Ella se quitó la máscara de garza real y le sonrió.

—No —replicó. Caminó sobre la mullida alfombra hasta un cofrecillo incrustado de diamantes. Abrió la tapa y extrajo de él una larga pipa, en uno de cuyos extremos se veía un bulbo suave—. Este bulbo contiene un rocío venenoso —dijo—. Una vez haya sido inhalado, el veneno hace enloquecer a la víctima, de modo que ésta echa a correr sin saber lo que se hace, hasta que muere. Los guardias correrán por muchos pasillos antes de perecer. Ya lo he utilizado antes. Y siempre funciona bien. —Habló con tanta dulzura de asesinato que hasta el propio Hawkmoon se estremeció involuntariamente —. Todo lo que necesito hacer —siguió diciendo— es empujar esta barra hueca por el agujero de la llave de la puerta y apretar el bulbo.

Dejó el aparato sobre el cofrecillo y les condujo a través de varias estancias espléndida y excéntricamente amuebladas, hasta que llegaron a una cámara con un enorme ventanal que daba a un balcón muy amplio.
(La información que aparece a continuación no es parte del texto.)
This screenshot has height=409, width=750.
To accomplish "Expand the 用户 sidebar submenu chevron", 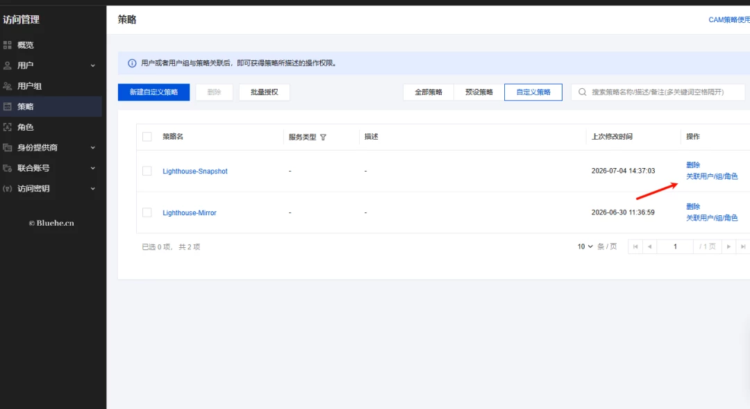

Allí, en el balcón, con las alas grácilmente plegadas, estaba el ornitóptero de Plana, configurado para que pareciera una hermosa garza real de colores escarlata y plateado.

La condesa se dirigió con rapidez hacia otra parte de la estancia y corrió una cortina.

Allí, formando un gran montón, estaba su botín: las ropas, máscaras y armas de todos los amantes y esposos que había tenido.

—Tomad todo lo que necesitéis —murmuró—, y daos prisa.

Hawkmoon seleccionó un jubón de terciopelo azul, pantalones de piel de gamuza negra, un cinturón con vaina de cuero brocado, del que colgaba una hermosa hoja muy bien equilibrada, y un puñal. En cuanto a máscara, tomó la del enemigo que él mismo había matado en combate: Asrovak Mikosevaar. Se trataba de una reluciente máscara de buitre.

D'Averc se vistió con un traje de un amarillo intenso, con una capa de un azul lustroso, botas de ante y una espada similar a la de Hawkmoon.

Él también se puso una máscara de buitre al pensar que si se veía juntos a dos personas de la misma orden, se pensaría que viajaban juntas. Ahora tenían todo el aspecto de grandes nobles de Granbretan.

Plana les abrió el ventanal y ambos salieron a la mañana, fría y húmeda.

—Adiós —susurró Plana—. Tengo que regresar para ocuparme de los guardias. Adiós, Huillam d'Averc. Espero que podamos volver a encontrarnos.

—Yo también lo espero así. Plana —contestó D'Averc con su insólita suavidad de tono—. Adiós.

Subió a la cabina de pilotaje del ornitóptero y puso en marcha el motor. Hawkmoon se apresuró a seguirle.

Las alas de la máquina se desplegaron y empezaron a moverse en el aire, con un crujido de metal. Poco después, el ornitóptero se elevaba en el sombrío cielo de Londra y giraba hacia el oeste.